The molecular structures of 2,2-azino-bis-(3-ethylbenzothiazoline-6-sulfonic acid) (ABTS), were calculated by using time-dependent density functional theory (TDDFT) model with M062X method with 6-311G (d, p) basis set. In this work, the ABTS were theoretically investigated from the geometric structure, the energy levels of the lowest unoccupied molecular orbital (LUMO) and the highest occupied molecular orbital (HOMO), the energy level gap ΔE_HOMO-LUMO of the molecular ground state, excited stated properties and the electronic absorption spectra of different oxidation states. We studied the energy levels of LUMO and HOMO of ABTS in different oxidation states. Frontier molecular orbital analysis can provide insight into the nature of excited states. ABTS was synthesized from N-ethylamine by total synthesis. Then, we measured the UV–Vis spectra of ABTS before and after being oxidized by K₂S₂O₈. The calculated electronic structures and photochemical properties of different oxidation state of ABTS were in accordance with the experimental result. This work demonstrates the relationship between the electronic structures and photochemistry of different oxidation states ABTS hence paves the way for the rationally synthesis and deepen understanding of the photophysical properties of ABTS materials.

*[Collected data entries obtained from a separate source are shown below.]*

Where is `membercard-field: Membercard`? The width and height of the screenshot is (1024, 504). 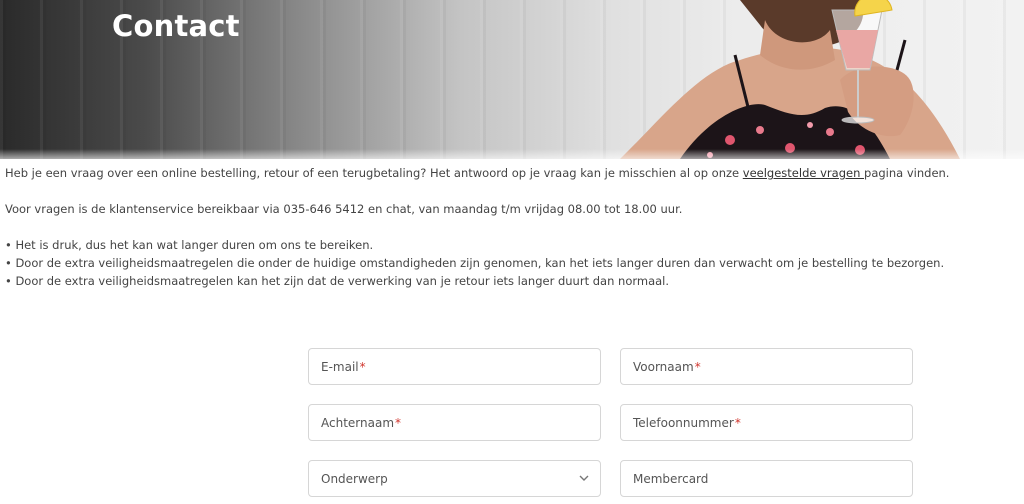 membercard-field: Membercard is located at coordinates (766, 478).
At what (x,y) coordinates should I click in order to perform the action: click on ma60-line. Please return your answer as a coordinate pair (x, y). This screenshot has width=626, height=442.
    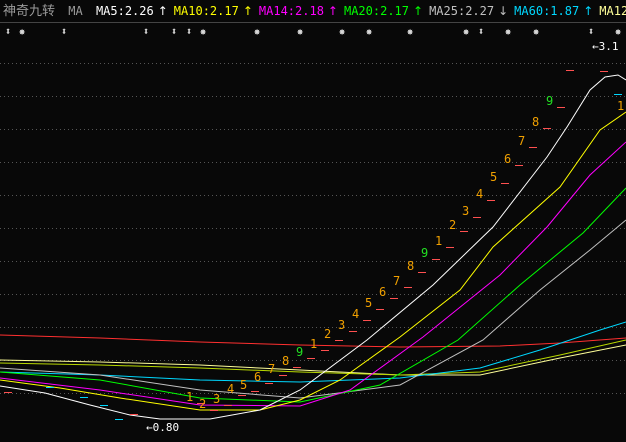
    Looking at the image, I should click on (313, 352).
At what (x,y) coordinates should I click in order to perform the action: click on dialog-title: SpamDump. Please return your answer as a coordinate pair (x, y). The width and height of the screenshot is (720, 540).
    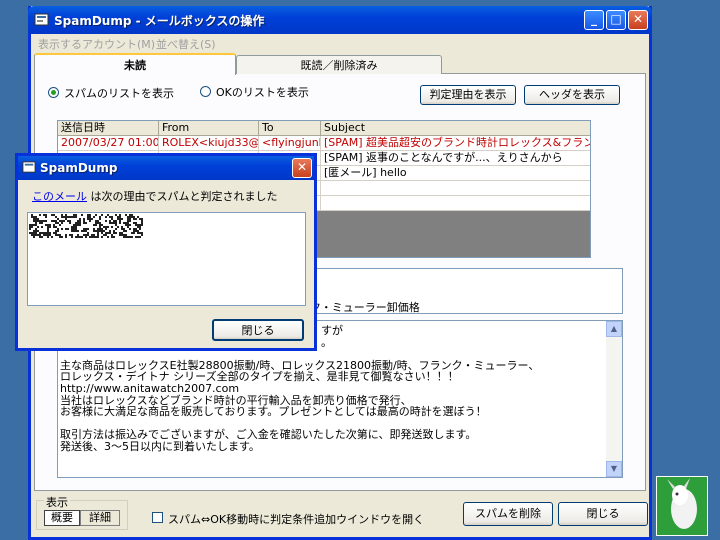
    Looking at the image, I should click on (79, 168).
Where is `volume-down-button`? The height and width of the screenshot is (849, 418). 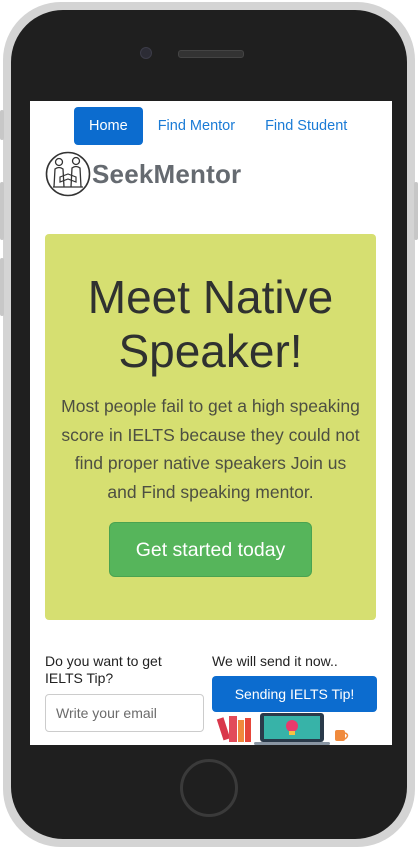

使用M062X方法和时间依赖性密度泛函理论（TDDFT）模型，以6-311G（d，2,2-叠氮基-双-（3-乙基苯并噻唑啉-6-磺酸）（ABTS）的分子结构进行计算。 p）基础集。在这项工作中，从几何结构，最低未占据分子轨道（LUMO）和最高占据分子轨道（HOMO）的能级，分子基态的能级间隙ΔE _HOMO-LUMO的角度对ABTS进行了理论研究，激发态性质和不同氧化态的电子吸收光谱。我们研究了不同氧化态下ABTS的LUMO和HOMO的能级。前沿分子轨道分析可以洞悉激发态的性质。ABTS由N合成-乙胺全合成。然后，我们测量了ABTS被K ₂ S ₂ O ₈氧化前后的UV-Vis光谱。计算得到的ABTS不同氧化态的电子结构和光化学性质与实验结果吻合。这项工作证明了不同氧化态ABTS的电子结构与光化学之间的关系，从而为合理合成和加深对ABTS材料的光物理性质的铺平了道路。